Page MenuHomePhabricator

Install Matomo Custom Reports Plugin for wikimediafoundation.org
Closed, ResolvedPublic

Description

Name of team
Integrated Marketing, External Communications

Description of the project
As we continue to enhance our analytics capabilities with Matomo, including recent updates to components like GeoIP databases and the deployment of new plugins such as the Tag Manager and Campaign Reporting, we have purchased the Custom Reports plugin. The plugin will enable us to closely monitor our digital campaigns and gain deeper insights into our website traffic. We believe that this plugin will allow us to create customized reports tailored to our specific needs, thereby improving our ability to analyze and act on website data. We have included this tool for our upcoming campaign in September 2024 and need it to be ready by that time.

We would like to request the SRE team to help us install and troubleshoot this plugin to ensure it is fully operational before our campaign launch. To activate the license, enter the license key in your Matomo (Piwik) under Administration.

Matomo version: 4.x

Access information: We have the plugin license key and are happy to share it in the format/way that is best for you.

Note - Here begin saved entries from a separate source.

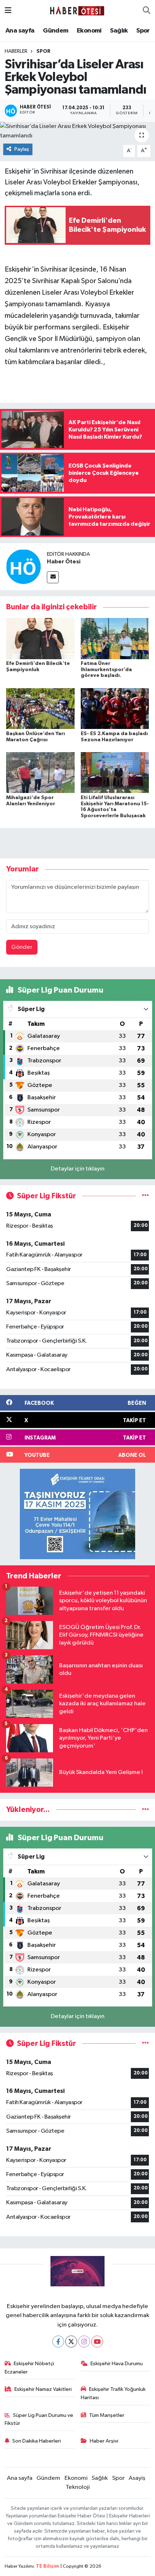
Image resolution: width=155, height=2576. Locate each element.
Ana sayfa (20, 30)
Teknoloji (78, 2487)
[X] (71, 2341)
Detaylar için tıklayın (78, 1169)
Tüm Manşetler (106, 2415)
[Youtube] (97, 2341)
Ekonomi (89, 30)
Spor (143, 30)
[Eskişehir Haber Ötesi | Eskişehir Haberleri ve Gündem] (77, 11)
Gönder (21, 947)
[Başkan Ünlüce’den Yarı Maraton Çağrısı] (40, 708)
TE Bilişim (47, 2566)
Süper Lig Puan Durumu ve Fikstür (39, 2419)
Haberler (16, 51)
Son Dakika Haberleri (36, 2441)
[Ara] (146, 11)
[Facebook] (58, 2341)
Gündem (55, 30)
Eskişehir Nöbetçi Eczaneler (29, 2367)
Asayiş (137, 2478)
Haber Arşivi (104, 2441)
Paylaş (21, 149)
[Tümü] (145, 1810)
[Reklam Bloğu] (77, 1514)
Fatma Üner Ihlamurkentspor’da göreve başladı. (106, 669)
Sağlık (119, 30)
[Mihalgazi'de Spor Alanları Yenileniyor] (40, 772)
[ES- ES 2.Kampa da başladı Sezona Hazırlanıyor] (115, 708)
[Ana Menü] (8, 11)
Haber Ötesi (63, 561)
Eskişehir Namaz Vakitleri (43, 2389)
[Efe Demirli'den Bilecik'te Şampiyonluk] (40, 638)
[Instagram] (84, 2341)
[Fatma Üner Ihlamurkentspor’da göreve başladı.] (115, 638)
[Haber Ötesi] (23, 566)
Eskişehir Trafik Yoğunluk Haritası (113, 2393)
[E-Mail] (53, 577)
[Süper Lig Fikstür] (145, 1196)
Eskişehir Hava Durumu (116, 2363)
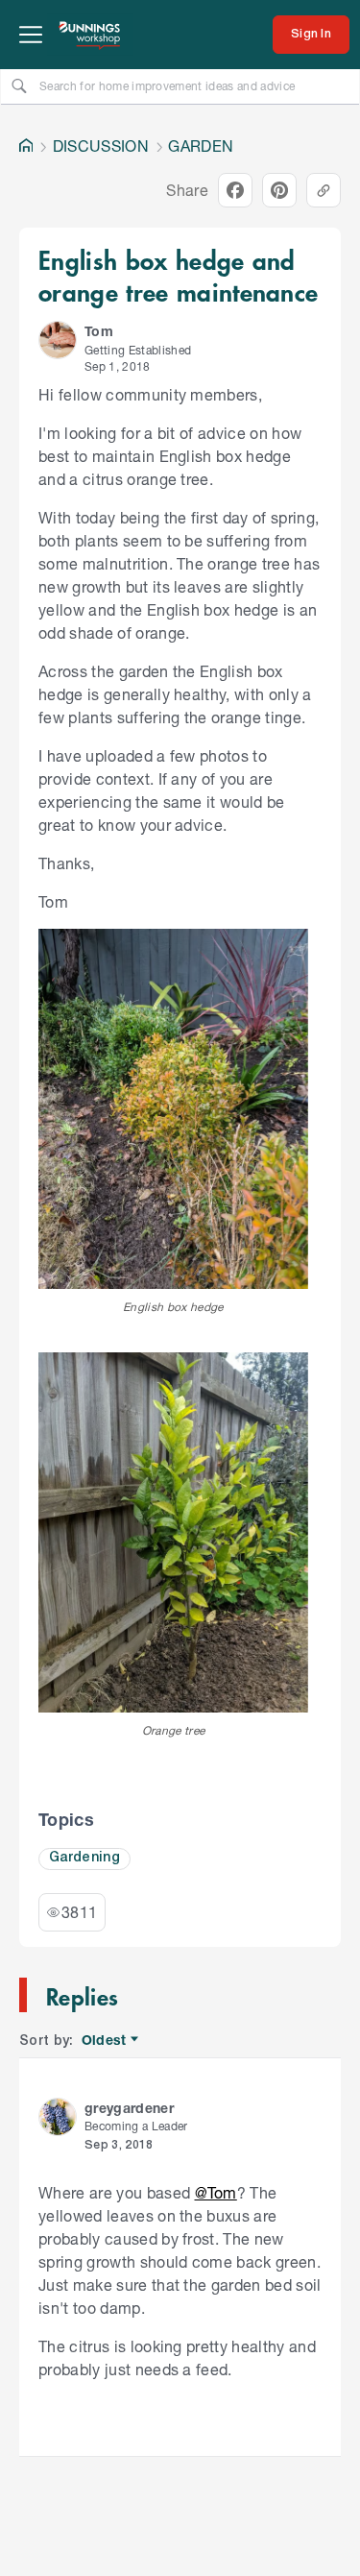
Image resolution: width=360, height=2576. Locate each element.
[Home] (26, 146)
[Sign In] (311, 34)
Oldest (105, 2040)
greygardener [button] (129, 2108)
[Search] (19, 85)
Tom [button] (98, 331)
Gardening (84, 1858)
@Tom (216, 2192)
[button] (57, 340)
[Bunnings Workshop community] (90, 34)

Contact person: @SCampos-WMF or @Ospingou.

Please let me know if you need any additional information. Thank you in advance!

Event Timeline

I approve the install of the plugin. The Matomo software has passed the security review, it is not distributed as part of MediaWiki and is used for analytics purposes stated above.

BTullis triaged this task as High priority.

I have sent a message to the vendor, asking how we can obtain the code so that we can package it.
The approved method depends on the marketplace plugin being enabled, which requires the internet_features_enabled option to be set, as well as an outboud proxy.

I might be able to get this to work, but I would rather be able to download the code and create a debian package from it, then make this available via the wikimedia-private apt repository, if possible.

Thank you Ben. Sharing here for vis, that I just shared with you the access to our Matomo account where the plugin .zip file and license key are located.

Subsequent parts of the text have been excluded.